I set up delegation of authentication to Google, based on this SO answer, specifically because I wanted to be able to swap out authentication providers without having to go to all the individual sites that use the custom URI as the user identifier and fix them up. Stack Overflow/Exchange is one of the few sites that has the notion that an SO/SE user might have multiple identities, others simply don't. Logging in using a different OpenID is to them as if I was logging in as someone completely different - a new account; migration to a new ID or linking multiple IDs to the same account is not always possible.

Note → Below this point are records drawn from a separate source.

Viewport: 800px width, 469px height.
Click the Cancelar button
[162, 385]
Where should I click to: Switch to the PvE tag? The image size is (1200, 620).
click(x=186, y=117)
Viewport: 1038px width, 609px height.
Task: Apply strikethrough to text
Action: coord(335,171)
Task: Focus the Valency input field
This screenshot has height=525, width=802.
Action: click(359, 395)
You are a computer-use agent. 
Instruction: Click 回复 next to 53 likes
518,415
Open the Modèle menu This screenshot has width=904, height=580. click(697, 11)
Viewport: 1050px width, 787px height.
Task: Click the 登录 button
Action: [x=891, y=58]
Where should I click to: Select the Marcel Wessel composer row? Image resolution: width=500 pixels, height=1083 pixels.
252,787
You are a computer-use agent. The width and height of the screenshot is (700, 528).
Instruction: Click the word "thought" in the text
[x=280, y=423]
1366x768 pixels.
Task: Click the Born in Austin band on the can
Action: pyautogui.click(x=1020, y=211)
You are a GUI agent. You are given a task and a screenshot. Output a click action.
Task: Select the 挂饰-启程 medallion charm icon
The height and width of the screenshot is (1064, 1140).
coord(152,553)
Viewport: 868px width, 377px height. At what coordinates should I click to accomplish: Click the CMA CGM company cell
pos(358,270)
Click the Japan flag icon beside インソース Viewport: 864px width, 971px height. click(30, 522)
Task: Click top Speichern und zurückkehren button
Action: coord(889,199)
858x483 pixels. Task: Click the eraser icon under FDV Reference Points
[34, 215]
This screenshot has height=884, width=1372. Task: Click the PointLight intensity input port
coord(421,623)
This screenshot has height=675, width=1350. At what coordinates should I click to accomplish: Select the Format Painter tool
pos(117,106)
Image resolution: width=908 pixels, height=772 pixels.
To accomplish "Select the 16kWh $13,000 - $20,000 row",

I didn't want to be trapped in the position where the authentication provider decides to stop providing that service, essentially orphaning any accounts I created using that ID on other websites. I also didn't want to incur the maintenance burden of running my own authentication service just for me. Delegation allowed me to preserve my apparent identity (my custom URI that serves up a page with links to delegate authentication to another provider), without tying me to that provider. At any point I could swap out Google for another provider, but the URI I'd give to the other websites would remain the same.

The answer provided in the other question basically says to add a Google ID to the Stack Exchange account and be done with it, but that avoids the core issue here. If I change authentication providers to another which does support OpenID 2.0, I have no guarantee they won't drop it at some point down the line. I could find an open source authentication OpenID 2.0 provider and host it locally on the same server that my custom OpenID URI lives on, but I'm worried that will become untenable, if OpenID 2.0 is being killed off because it's not useful/secure. I assume there's a good reason why OpenID 2.0 is being deprecated, and I don't want to be sticking with it when it should be killed.

My question is: is this sort of delegation still possible with OpenID Connect, and if so, how? If it's not possible with OpenID Connect, are there other options that will continue to be supported in the future?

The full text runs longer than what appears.